- _Aim of the exercise_: Search the listing below for the word "agent" and return each line that contains it.

- _Input for this task_:
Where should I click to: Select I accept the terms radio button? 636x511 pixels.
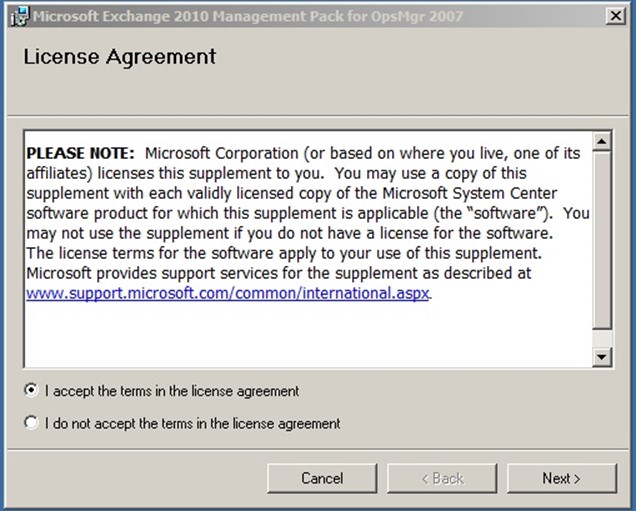pyautogui.click(x=31, y=391)
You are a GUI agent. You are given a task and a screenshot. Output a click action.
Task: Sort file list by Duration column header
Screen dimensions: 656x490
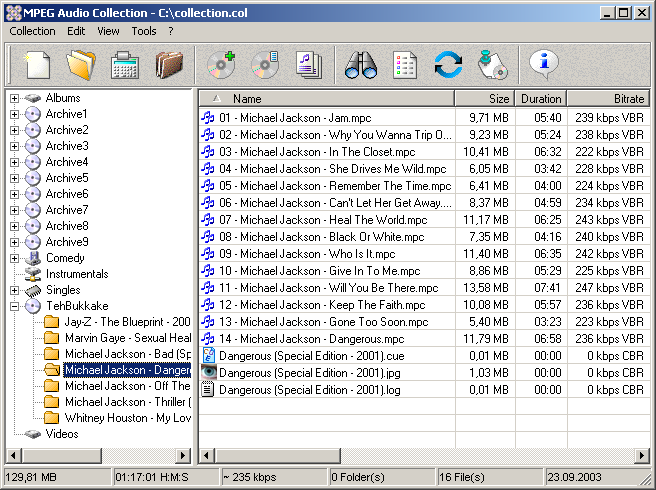coord(540,99)
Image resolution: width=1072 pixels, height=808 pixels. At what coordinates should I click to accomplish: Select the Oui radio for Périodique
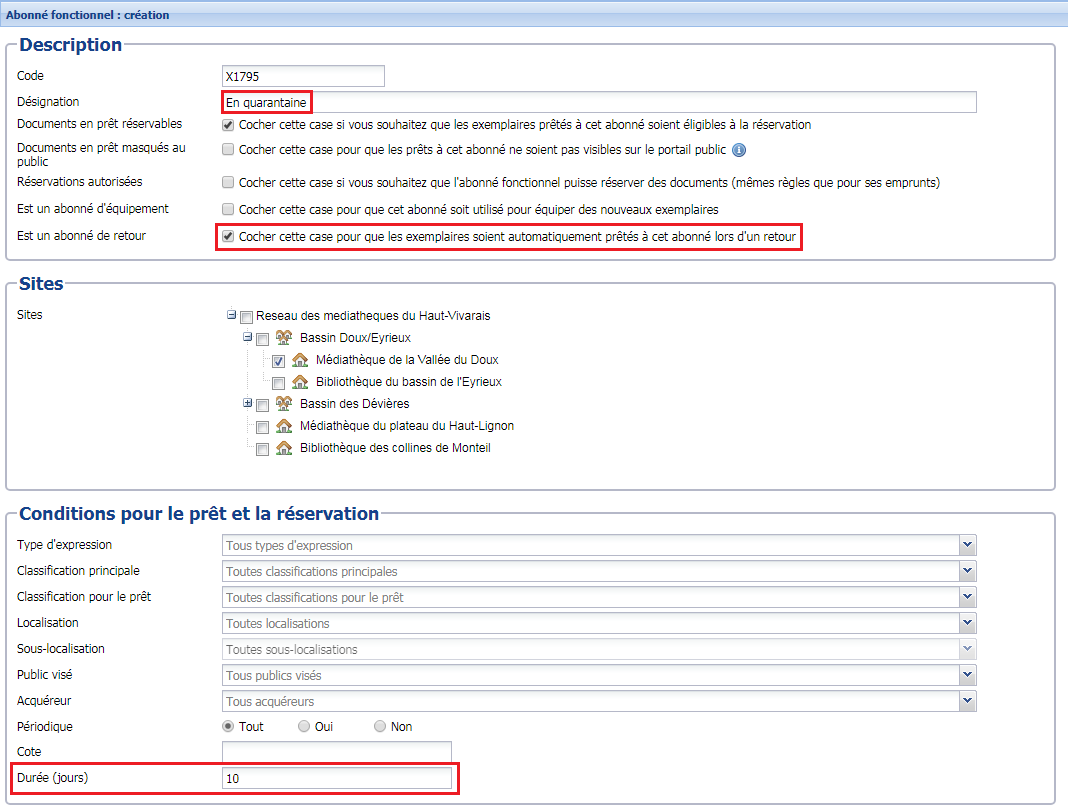(x=302, y=726)
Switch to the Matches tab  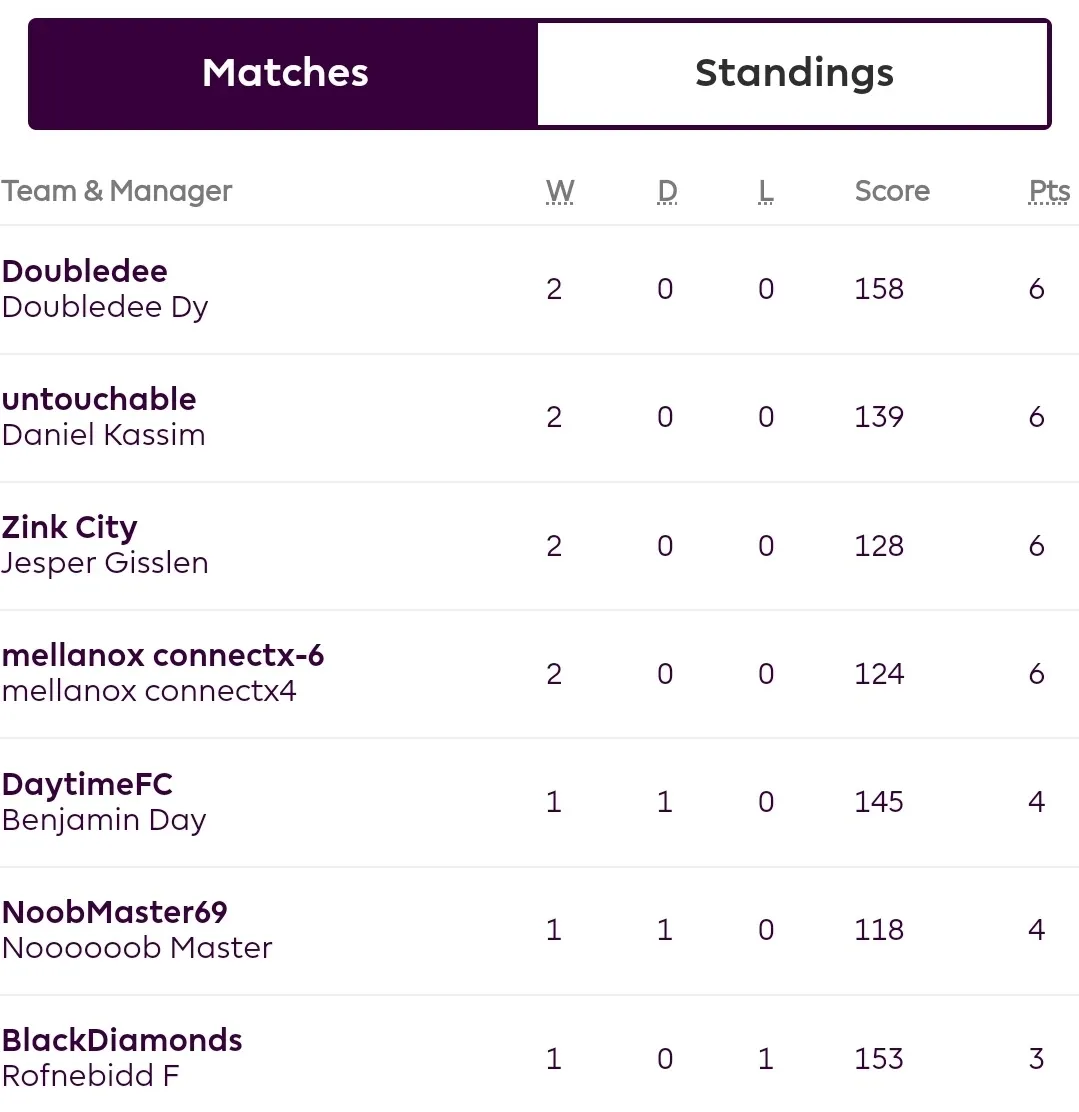pyautogui.click(x=284, y=74)
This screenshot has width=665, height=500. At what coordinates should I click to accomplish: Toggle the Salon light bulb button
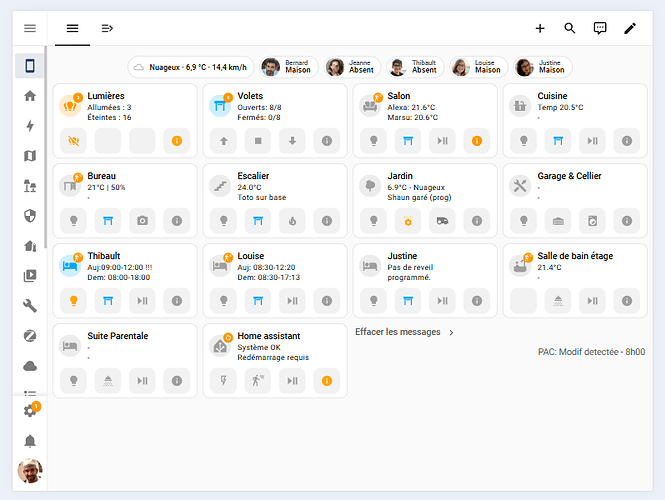(373, 140)
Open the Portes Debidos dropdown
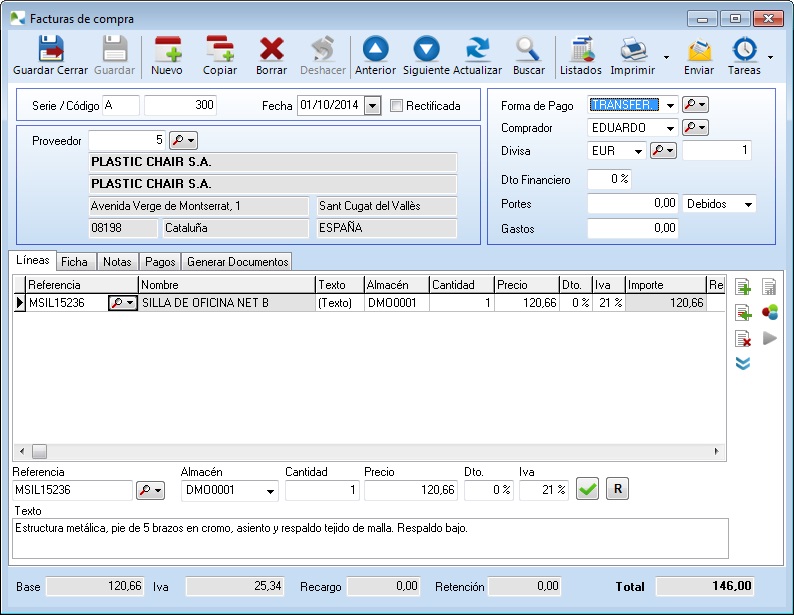 click(747, 204)
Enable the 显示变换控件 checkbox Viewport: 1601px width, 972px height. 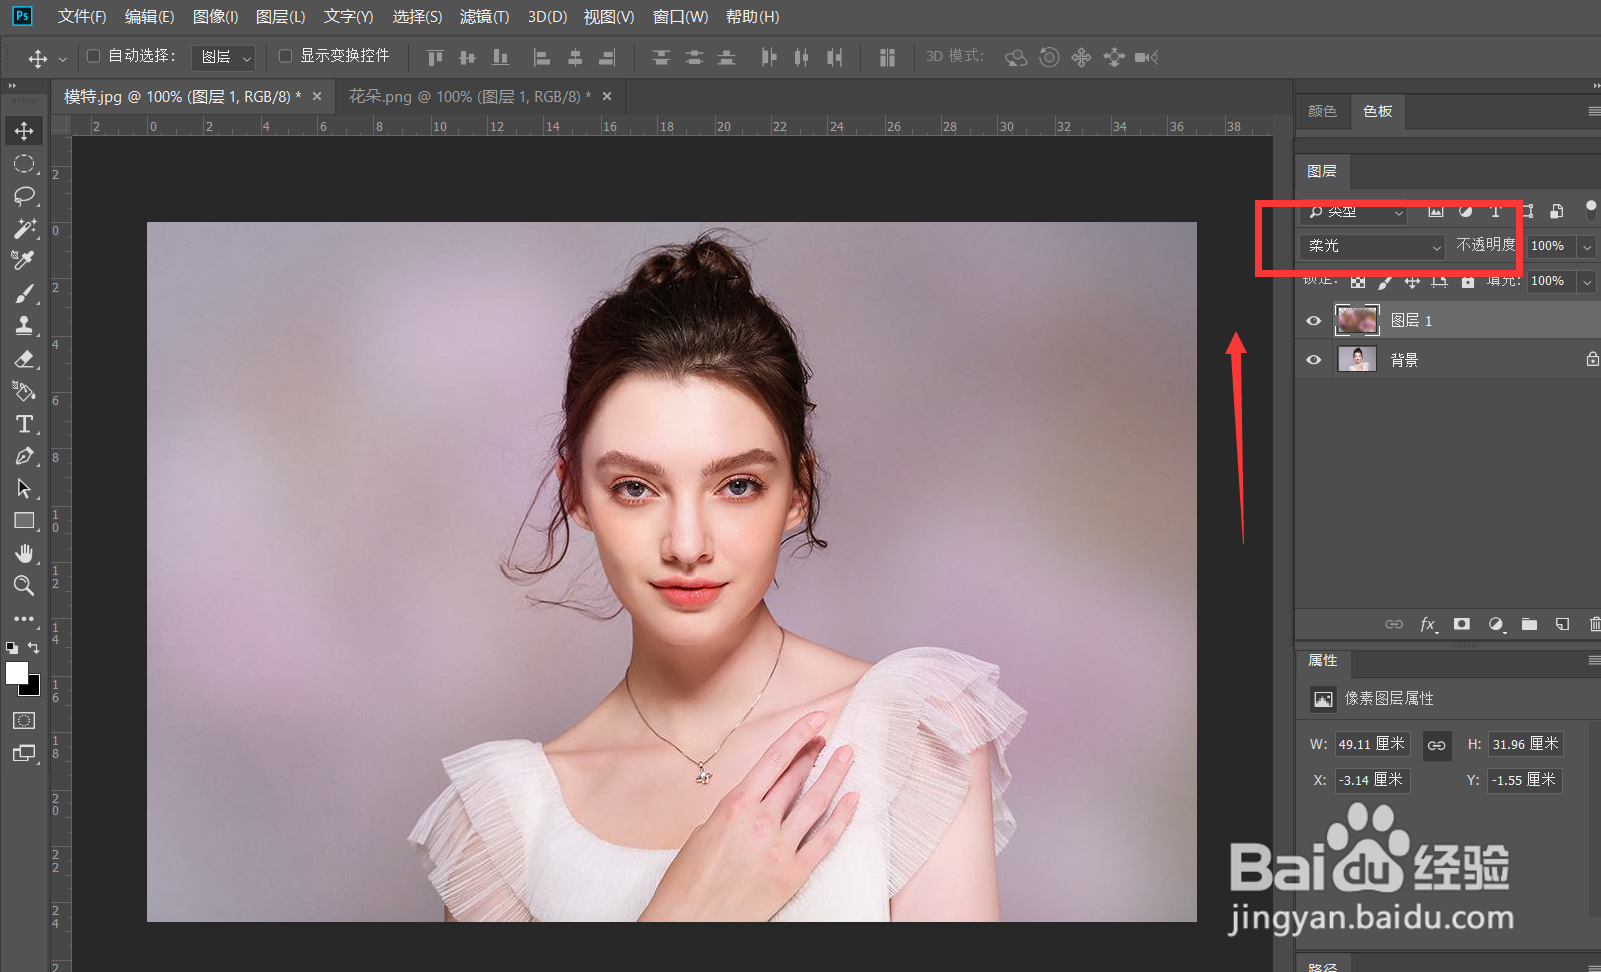click(x=285, y=56)
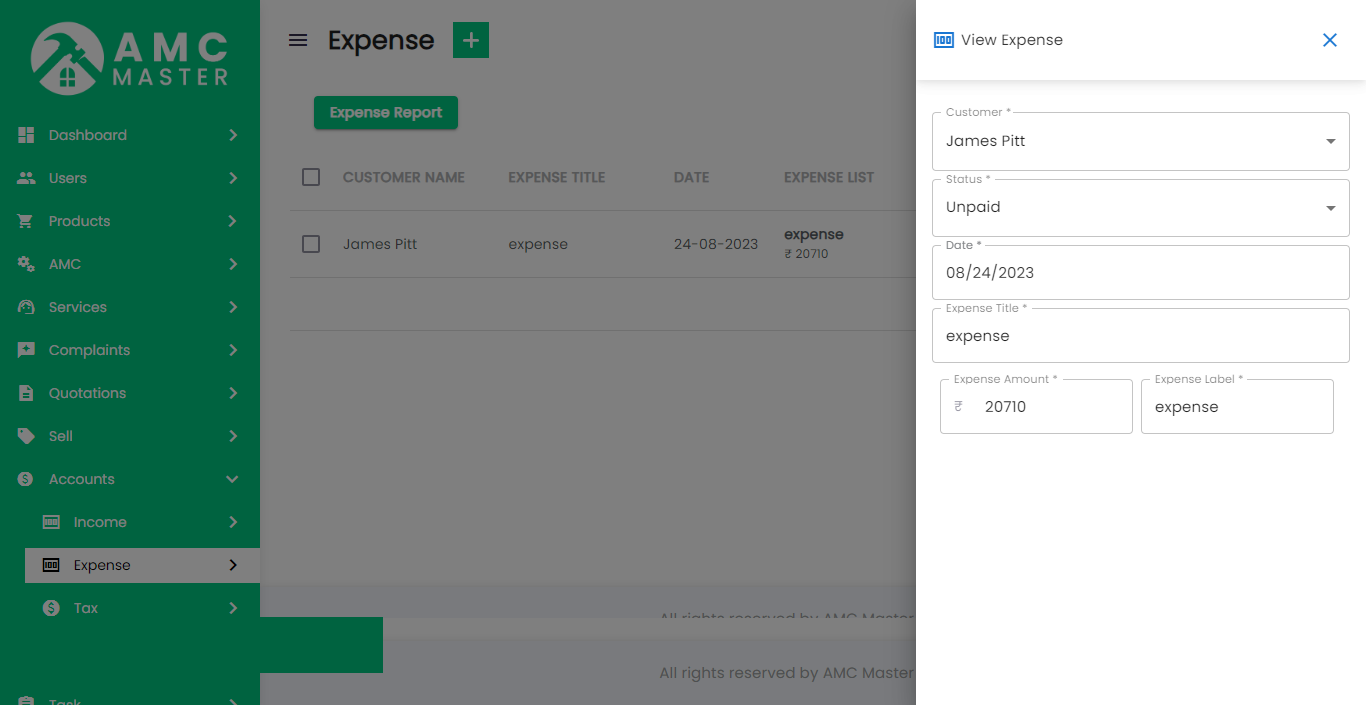
Task: Click the Tax dollar icon
Action: [x=51, y=608]
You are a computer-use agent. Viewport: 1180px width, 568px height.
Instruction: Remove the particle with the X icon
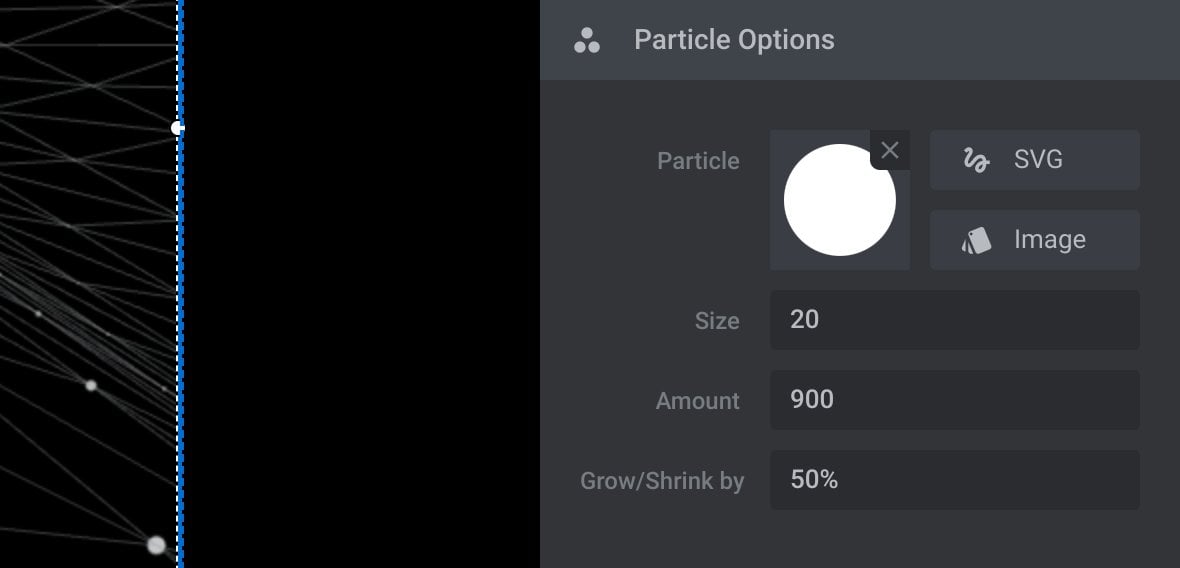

- _Expected output_:
You are a GUI agent. You are given a task and a screenshot. Output a click action.
You are a computer-use agent. Viewport: 1180px width, 568px height.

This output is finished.